======== DATA RECORDS

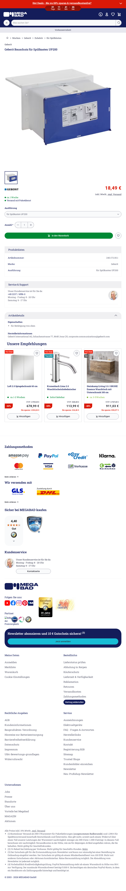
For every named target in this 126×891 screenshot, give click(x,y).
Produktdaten (16, 249)
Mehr (85, 849)
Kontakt (68, 744)
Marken (16, 38)
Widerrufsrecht (14, 759)
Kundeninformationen (18, 724)
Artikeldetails (16, 315)
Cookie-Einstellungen (17, 676)
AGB (7, 720)
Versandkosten (72, 691)
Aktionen (10, 821)
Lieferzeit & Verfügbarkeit (78, 676)
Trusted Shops (71, 759)
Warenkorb (11, 672)
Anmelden (11, 662)
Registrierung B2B (74, 749)
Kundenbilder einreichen (78, 764)
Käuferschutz (71, 672)
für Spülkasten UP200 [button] (17, 214)
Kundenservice (72, 739)
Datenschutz (12, 744)
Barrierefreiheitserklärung (20, 739)
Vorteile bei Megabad (17, 811)
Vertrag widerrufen (74, 702)
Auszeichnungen (73, 720)
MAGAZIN (10, 816)
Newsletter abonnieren (46, 633)
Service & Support (18, 284)
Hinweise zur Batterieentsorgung (24, 734)
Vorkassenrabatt (63, 30)
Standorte (10, 801)
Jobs (7, 791)
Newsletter (69, 769)
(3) (83, 632)
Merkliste (10, 667)
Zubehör (39, 38)
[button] (11, 189)
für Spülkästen (54, 38)
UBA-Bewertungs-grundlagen (22, 754)
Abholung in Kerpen (75, 667)
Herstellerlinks (72, 734)
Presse (8, 796)
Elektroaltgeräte (72, 724)
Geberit (27, 38)
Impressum (11, 749)
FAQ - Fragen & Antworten (78, 729)
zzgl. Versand (38, 830)
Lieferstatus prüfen (74, 662)
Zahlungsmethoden (74, 696)
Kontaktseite (33, 571)
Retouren (68, 686)
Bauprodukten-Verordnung (21, 729)
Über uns (10, 806)
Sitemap (68, 754)
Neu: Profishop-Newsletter (78, 773)
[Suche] (119, 23)
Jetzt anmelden (63, 641)
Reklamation (71, 681)
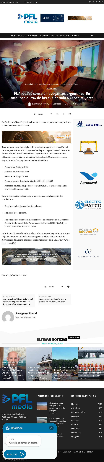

================

## DIRECTIONS
Please copy all of the rows above word for word, leaving out the pictures.

## TASK RESPONSE
For every named target in this 126×891 screenshot, give click(x,y).
Produktdaten (16, 249)
Mehr (85, 849)
Kontakt (68, 744)
Marken (16, 38)
Widerrufsrecht (14, 759)
Kundeninformationen (18, 724)
Artikeldetails (16, 315)
Cookie-Einstellungen (17, 676)
AGB (7, 720)
Versandkosten (72, 691)
Aktionen (10, 821)
Lieferzeit & Verfügbarkeit (78, 676)
Trusted Shops (71, 759)
Warenkorb (11, 672)
Anmelden (11, 662)
Registrierung B2B (74, 749)
Kundenbilder einreichen (78, 764)
Käuferschutz (71, 672)
für Spülkasten UP200 [button] (17, 214)
Kundenservice (72, 739)
Datenschutz (12, 744)
Barrierefreiheitserklärung (20, 739)
Vorteile bei Megabad (17, 811)
Vertrag widerrufen (74, 702)
Auszeichnungen (73, 720)
MAGAZIN (10, 816)
Newsletter abonnieren (46, 633)
Service & Support (18, 284)
Hinweise zur Batterieentsorgung (24, 734)
Vorkassenrabatt (63, 30)
Standorte (10, 801)
Jobs (7, 791)
Newsletter (69, 769)
(3) (83, 632)
Merkliste (10, 667)
Zubehör (39, 38)
[button] (11, 189)
für Spülkästen (54, 38)
UBA-Bewertungs-grundlagen (22, 754)
Abholung in Kerpen (75, 667)
Herstellerlinks (72, 734)
Presse (8, 796)
Elektroaltgeräte (72, 724)
Geberit (27, 38)
Impressum (11, 749)
FAQ - Fragen & Antworten (78, 729)
zzgl. Versand (38, 830)
Lieferstatus prüfen (74, 662)
Zahlungsmethoden (74, 696)
Kontaktseite (33, 571)
Retouren (68, 686)
Bauprodukten-Verordnung (21, 729)
Über uns (10, 806)
Sitemap (68, 754)
Neu: Profishop-Newsletter (78, 773)
[Suche] (119, 23)
Jetzt anmelden (63, 641)
Reklamation (71, 681)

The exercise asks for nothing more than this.